In a prior article posted on this site, we reported the Appellate Division decision to make the personal injury plaintiff responsible for justifying the attendance of a third party observer at a defense medical exam. This practice is customary in my office in order to protect the plaintiff from any unconscionable or improper activity on the part of the examining physician, who is being paid by the defendant’s insurance company. In the article, we pointed out that the defense examiner’s role is to minimize the victim’s condition to enable the insurer to pay less in settlement or a verdict. Vigilance on the plaintiff’s side is crucial in such situations.
I am pleased to report that the New Jersey Supreme Court reversed the Appellate Division decision in DiFiore v Pezic to put the burden on the defendant to demonstrate why a third party observer or an “unobtrusive recording” should not be permitted at a defense exam.
The Court went on to confirm that attendance should be determined on a case by case basis, “without absolute prohibitions or entitlements”. It suggested that audio and video recording, using a smartphone, could be easy and unobtrusive. The Court also noted that a party could apply for a protective order to limit the use of the information recorded during the exam if warranted.

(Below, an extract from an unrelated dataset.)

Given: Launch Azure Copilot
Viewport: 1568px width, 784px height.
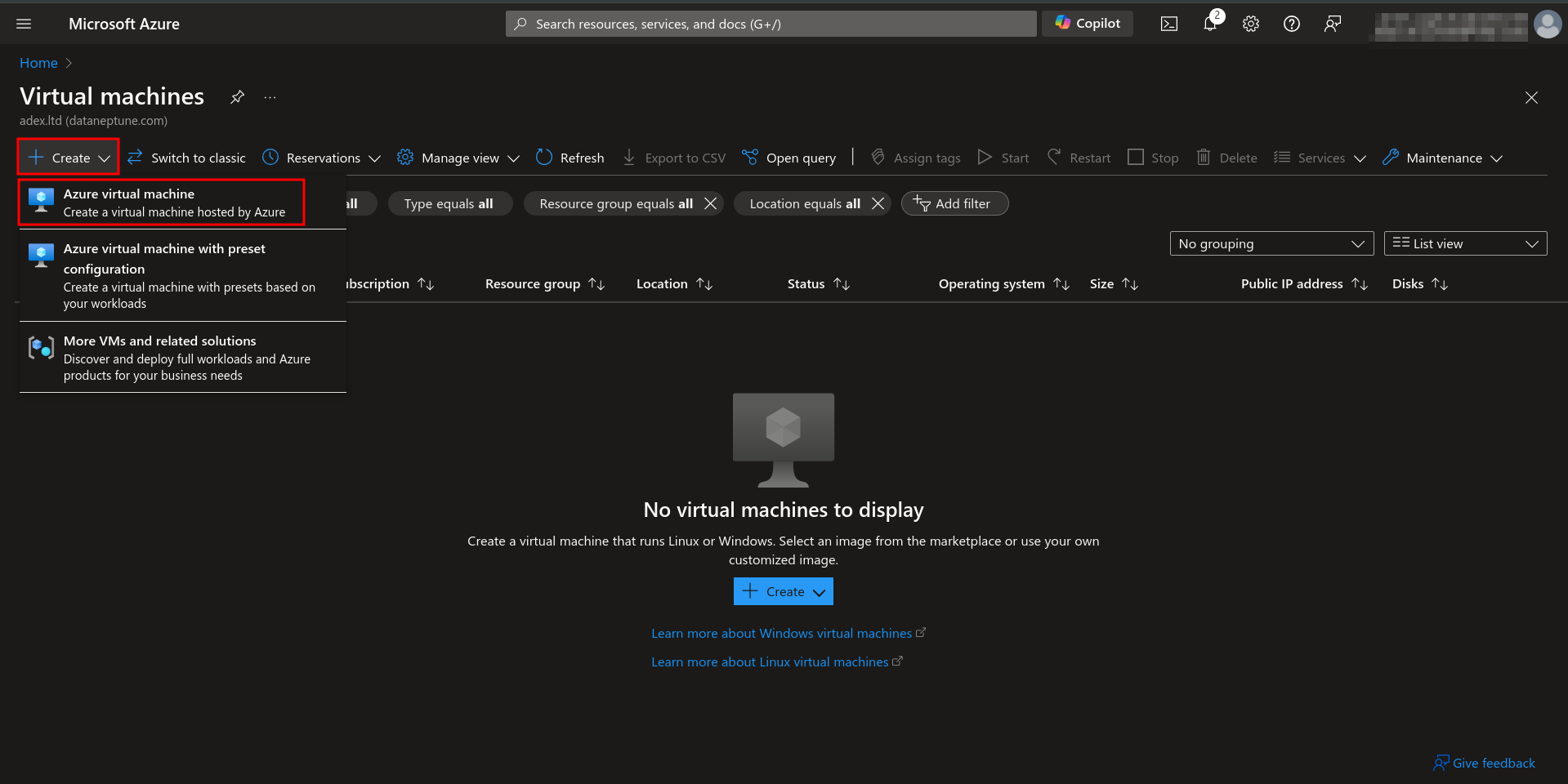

It was also noted that reasonable conditions could be imposed on the third party observer to prevent interference with the exams and to provide for interpreters where the plaintiff does not speak English or where the use of sign language is needed.
The Supreme Court emphasized that the examining room should not be turned into a courtroom.
It is gratifying to me personally that my consistent and long time practice of sending third party observers to defense exams has been blessed by the highest court of this State.